Top image: U.S. Geological Survey scientists add rhodamine dye to the Missouri River to aid in a study of pallid sturgeon larvae transport. (Credit: U.S. Geological Survey)

CORRECTION: A version of this story appearing in our Fall 2016 print magazine incorrectly quoted Susannah Erwin. Those quotes have been updated in the online version of the story along with other errors. Specifically:

-A quote in the third paragraph of the print version has been updated to “They are very rare fish and reside in the bottom of a large turbid river, ‘the big muddy,’ so we have a poor understanding of what factors are limiting recruitment.” 

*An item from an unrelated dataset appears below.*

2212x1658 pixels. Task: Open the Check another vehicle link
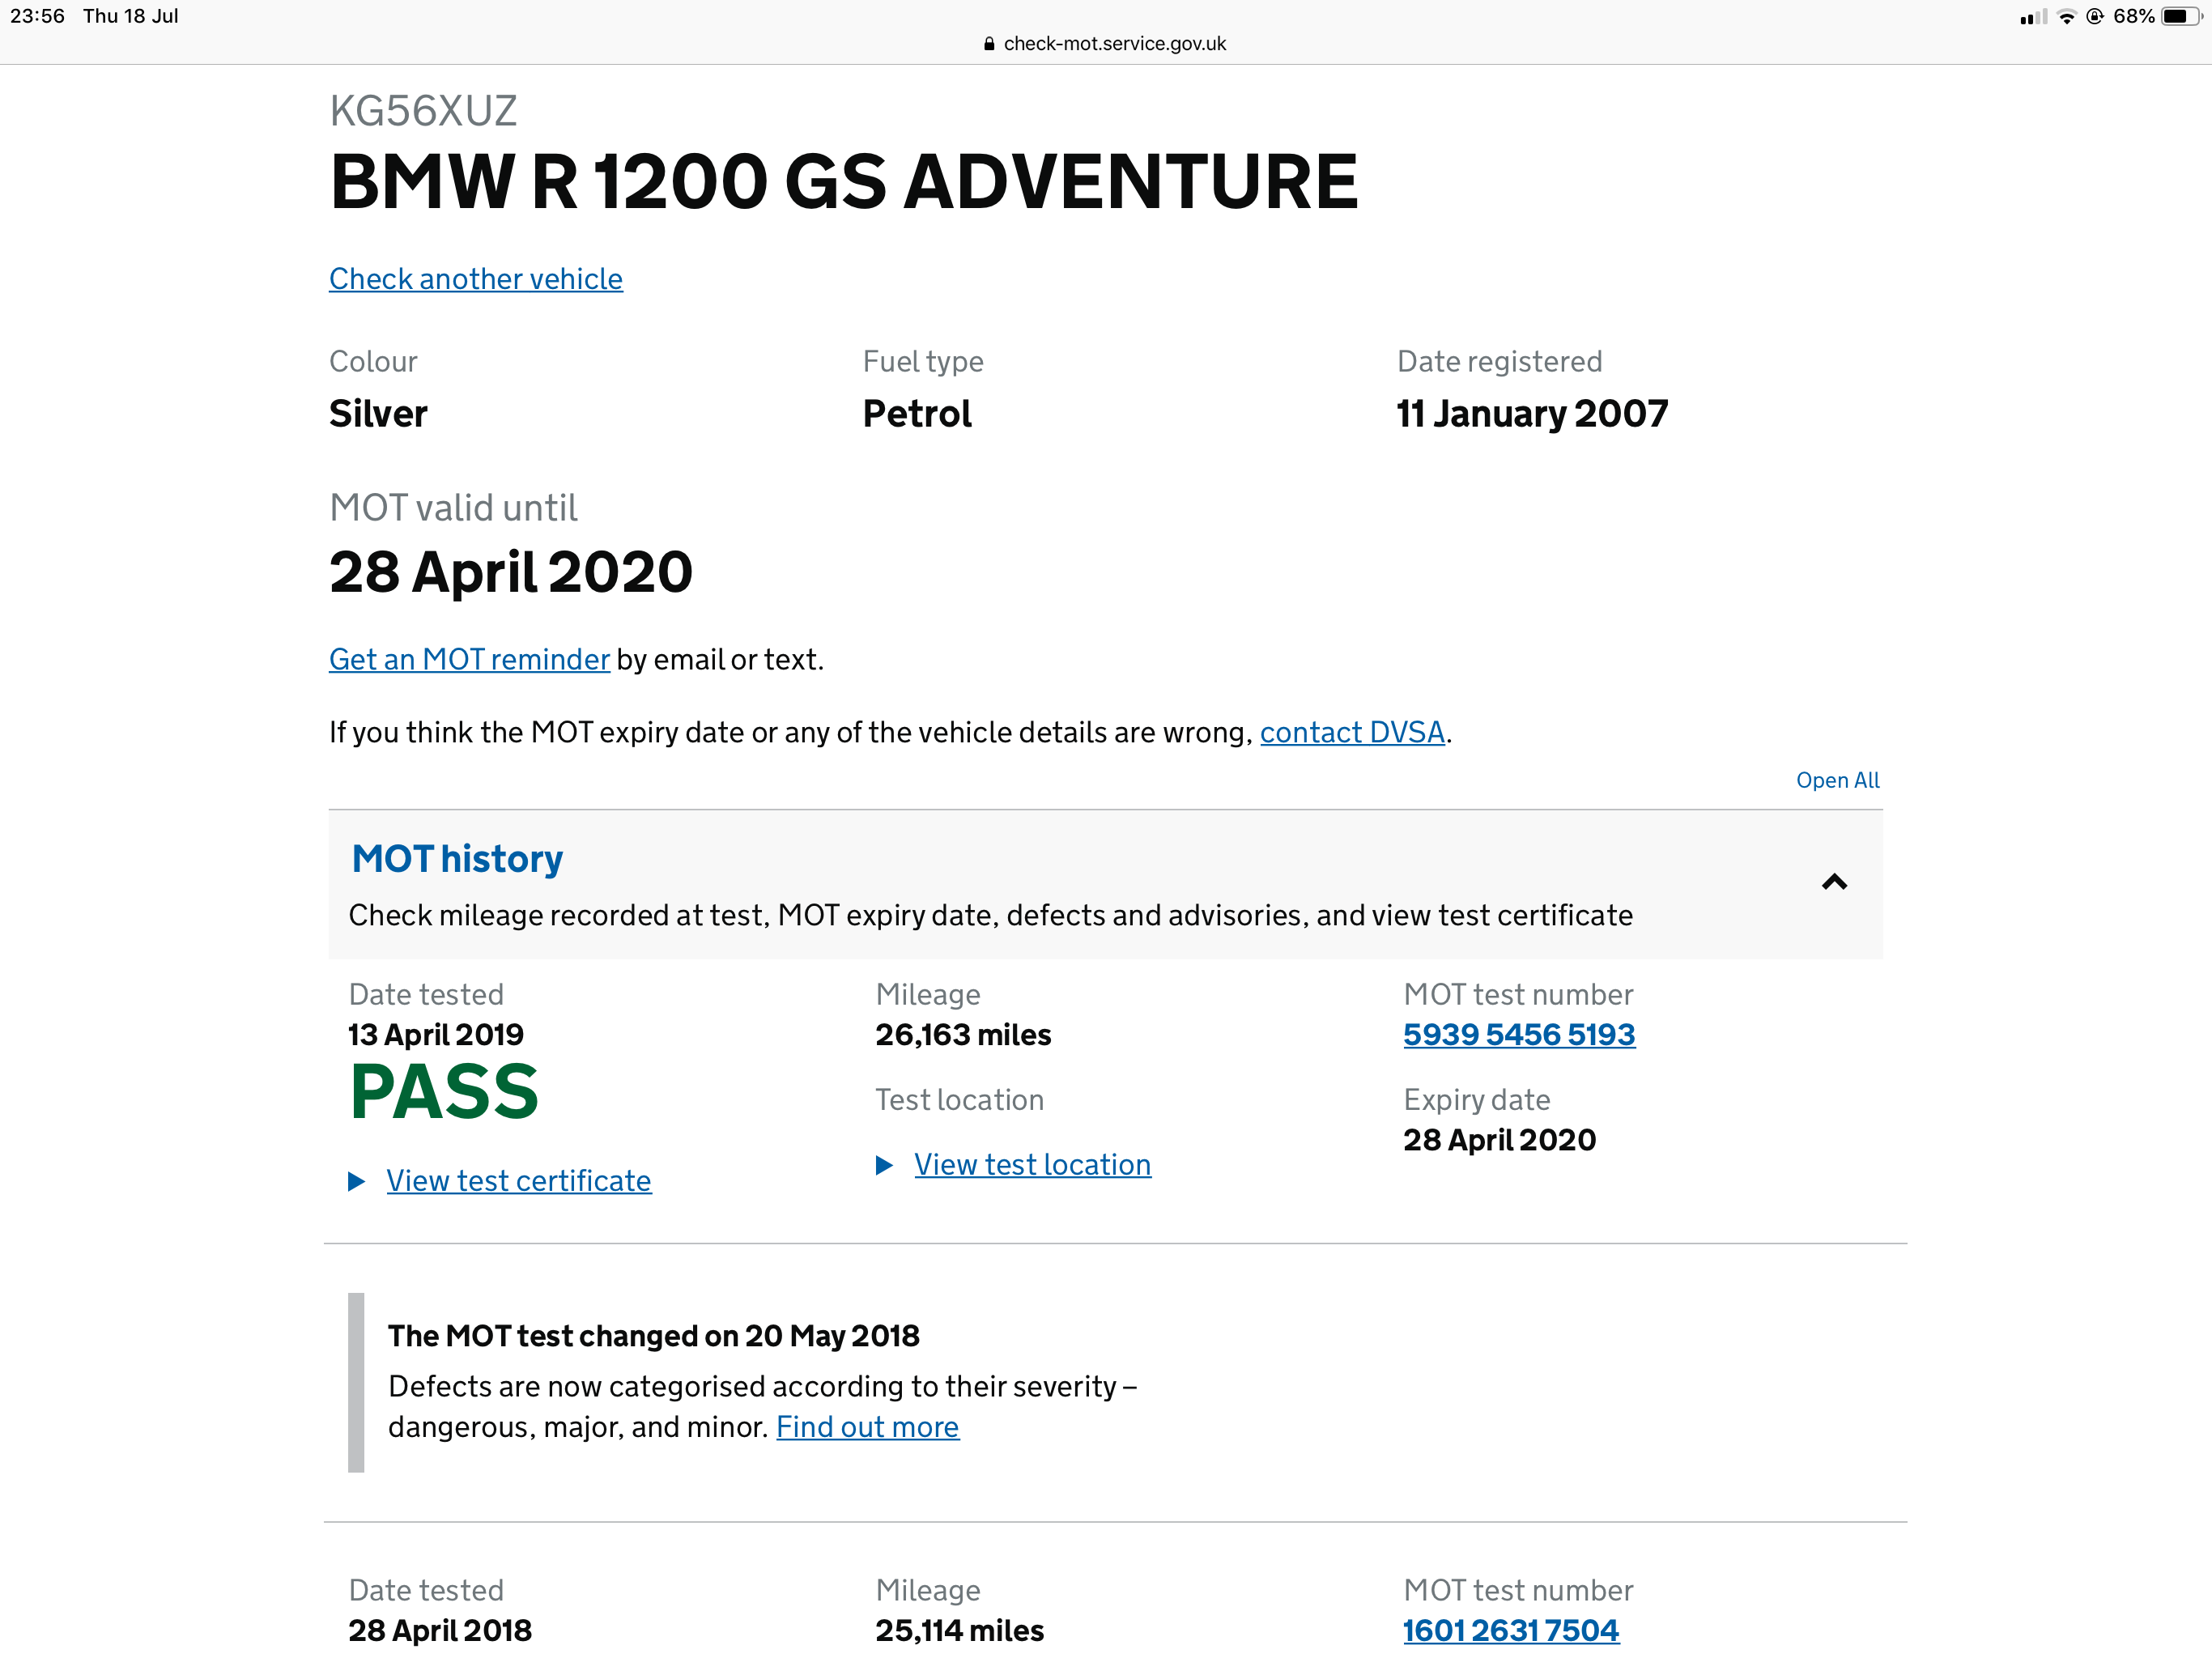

-A quote in the 12th paragraph of the print version has been updated to “From an early analysis, what we can see is that the advection-dispersion model performs reasonably well, surprisingly well in terms of matching travel times, matching the dye trace.”

-A portion of paragraph seven has been updated to: More important are the flow rate of the section under study and the water temperature. If the waters are moving too fast, or are too warm, then the young sturgeon may just not have the time they need to mature.

-An update to paragraph four notes that 13 gallons of rhodamine dye were used.

-An update to paragraph eight notes that the investigation took 10 days and nights.

-An update to paragraph 10 notes that efforts were part of the Missouri River Recovery Program. 

-An update to paragraph 13 notes that Nebraska Game and Parks also assisted in the work.

-An update to paragraph 14 notes that the Missouri River Recovery Program is an effort to avoid jeopardy for three threatened species.